Przy pracy z akumulatorami możemy stosować rozgałęziacze i przedłużacze, które pozwalają na podłączenie więcej niż 2 lamp, oraz - co ważne - innych urządzeń (laptop, wiatrak itd.). Uwaga: nie należy przekraczać mocy urządzenia.
Akumulator posiada dwa gniazda umożliwiające podłączenie innych wtyczek niż typowo polskie (przetestowano wtyczki z UK i USA).
Praca na akumulatorze przy lampach 400W, 200W i 500W nie różniła się od pracy przy zasilaniu sieciowym. Dużym plusem jest możliwość użycia pilotów, bez względu na moc żarówek w pilotach, co jest częstym ograniczeniem w innych zasileniach plenerowych.
Ładowanie jest płynne bez zacinania się. Słychać tylko lekki szum (jak jest cicho) przy ładowaniu lampy. Przy pracy z wykorzystaniem akumulatora ani razu nie odczułem różnicy między takim zasilaniem, a pracą z sieci.
Akumulator tak samo pracował w pomieszczeniu, jak i na mrozie, śniegu czy deszczu.

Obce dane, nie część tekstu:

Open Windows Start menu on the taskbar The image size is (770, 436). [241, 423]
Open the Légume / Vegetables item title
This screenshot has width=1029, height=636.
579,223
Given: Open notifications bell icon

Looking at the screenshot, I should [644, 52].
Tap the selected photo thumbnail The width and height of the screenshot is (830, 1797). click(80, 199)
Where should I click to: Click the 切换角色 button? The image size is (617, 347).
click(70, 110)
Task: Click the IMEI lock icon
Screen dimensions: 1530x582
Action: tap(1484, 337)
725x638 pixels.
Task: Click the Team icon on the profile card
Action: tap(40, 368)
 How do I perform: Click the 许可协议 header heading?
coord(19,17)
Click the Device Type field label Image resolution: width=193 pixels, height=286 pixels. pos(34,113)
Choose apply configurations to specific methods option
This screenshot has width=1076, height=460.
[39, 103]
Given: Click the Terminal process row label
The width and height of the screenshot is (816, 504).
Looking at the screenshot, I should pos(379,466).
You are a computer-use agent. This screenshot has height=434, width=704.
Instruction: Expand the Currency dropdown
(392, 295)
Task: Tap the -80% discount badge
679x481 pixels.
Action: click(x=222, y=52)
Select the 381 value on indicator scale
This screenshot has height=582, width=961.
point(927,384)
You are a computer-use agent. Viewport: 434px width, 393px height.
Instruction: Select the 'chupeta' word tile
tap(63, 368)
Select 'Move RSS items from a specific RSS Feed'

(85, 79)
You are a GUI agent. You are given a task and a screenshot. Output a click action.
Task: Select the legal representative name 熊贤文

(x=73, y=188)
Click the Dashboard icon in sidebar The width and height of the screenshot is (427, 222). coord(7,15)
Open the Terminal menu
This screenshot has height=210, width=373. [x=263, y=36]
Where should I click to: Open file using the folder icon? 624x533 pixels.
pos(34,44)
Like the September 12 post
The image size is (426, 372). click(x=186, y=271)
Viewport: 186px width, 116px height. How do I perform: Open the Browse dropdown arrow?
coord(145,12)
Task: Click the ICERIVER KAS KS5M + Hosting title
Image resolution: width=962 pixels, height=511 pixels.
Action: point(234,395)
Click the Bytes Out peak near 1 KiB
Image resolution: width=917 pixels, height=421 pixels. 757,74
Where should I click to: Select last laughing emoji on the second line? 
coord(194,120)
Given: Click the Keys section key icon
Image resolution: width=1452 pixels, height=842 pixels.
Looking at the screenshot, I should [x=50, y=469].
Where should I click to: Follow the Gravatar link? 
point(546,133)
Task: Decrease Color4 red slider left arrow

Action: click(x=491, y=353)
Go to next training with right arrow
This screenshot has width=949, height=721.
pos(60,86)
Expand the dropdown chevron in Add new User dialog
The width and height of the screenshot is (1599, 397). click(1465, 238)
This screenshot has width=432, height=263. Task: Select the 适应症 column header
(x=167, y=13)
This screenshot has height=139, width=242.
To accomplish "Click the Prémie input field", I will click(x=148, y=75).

Częściowe wyładowanie akumulatora sygnalizuje nam dioda środkowa (żółta).
Ładowanie lamp jest minimalnie wolniejsze przy uzyciu Explorera 1200Ws, chociaż przy najmniejszych lampach (200W) różnice były niezauważalne.
Po wyładowaniu słychać „pisk” i zaczyna się świecić dioda czerwona. Można wtedy jeszcze zrobić kilka zdjęć.
Ładowanie
Ładowanie odbywa się przez podłączenie akumulatora przez kabel (w zestawie) do sieci. Warto zaznaczyć, że jest to typowy kabel komputerowy. W awaryjnych sytuacjach można skorzystać z ładowania przez gniazdo zapalniczki (kabelek również dołączony w zestawie)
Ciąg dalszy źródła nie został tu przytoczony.